Start

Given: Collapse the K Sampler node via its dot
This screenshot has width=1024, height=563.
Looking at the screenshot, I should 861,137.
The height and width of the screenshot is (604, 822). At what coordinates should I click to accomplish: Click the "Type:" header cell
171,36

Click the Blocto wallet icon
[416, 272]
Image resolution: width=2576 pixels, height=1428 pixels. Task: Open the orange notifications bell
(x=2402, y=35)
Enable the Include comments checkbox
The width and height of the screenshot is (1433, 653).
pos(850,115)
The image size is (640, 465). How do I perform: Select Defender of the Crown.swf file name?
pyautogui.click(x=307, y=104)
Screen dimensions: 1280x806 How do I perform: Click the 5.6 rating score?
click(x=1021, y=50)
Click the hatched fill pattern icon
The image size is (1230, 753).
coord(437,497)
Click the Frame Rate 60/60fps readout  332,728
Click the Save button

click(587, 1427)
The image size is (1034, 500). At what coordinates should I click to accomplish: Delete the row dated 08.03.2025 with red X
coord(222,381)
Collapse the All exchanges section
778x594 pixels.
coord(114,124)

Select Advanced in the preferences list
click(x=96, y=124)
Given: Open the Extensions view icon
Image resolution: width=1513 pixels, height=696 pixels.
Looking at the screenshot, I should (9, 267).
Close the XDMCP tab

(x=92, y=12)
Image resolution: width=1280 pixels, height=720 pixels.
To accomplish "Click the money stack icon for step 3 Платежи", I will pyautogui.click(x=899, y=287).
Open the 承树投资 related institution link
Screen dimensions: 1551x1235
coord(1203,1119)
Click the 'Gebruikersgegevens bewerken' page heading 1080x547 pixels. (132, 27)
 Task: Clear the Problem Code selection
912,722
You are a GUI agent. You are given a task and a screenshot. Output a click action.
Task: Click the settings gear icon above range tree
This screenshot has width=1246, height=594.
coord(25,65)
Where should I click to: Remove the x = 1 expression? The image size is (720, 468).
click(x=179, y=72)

End

THE PROBLEM: Please give the lines from the start of the items through the line containing "pyautogui.click(x=307, y=104)", inclusive, as a JSON list of strings with one string per line. Leave out any blank lines.

REPLY:
[
  "Given: Collapse the K Sampler node via its dot",
  "This screenshot has width=1024, height=563.",
  "Looking at the screenshot, I should 861,137.",
  "The height and width of the screenshot is (604, 822). At what coordinates should I click to accomplish: Click the \"Type:\" header cell",
  "171,36",
  "Click the Blocto wallet icon",
  "[416, 272]",
  "Image resolution: width=2576 pixels, height=1428 pixels. Task: Open the orange notifications bell",
  "(x=2402, y=35)",
  "Enable the Include comments checkbox",
  "The width and height of the screenshot is (1433, 653).",
  "pos(850,115)",
  "The image size is (640, 465). How do I perform: Select Defender of the Crown.swf file name?",
  "pyautogui.click(x=307, y=104)"
]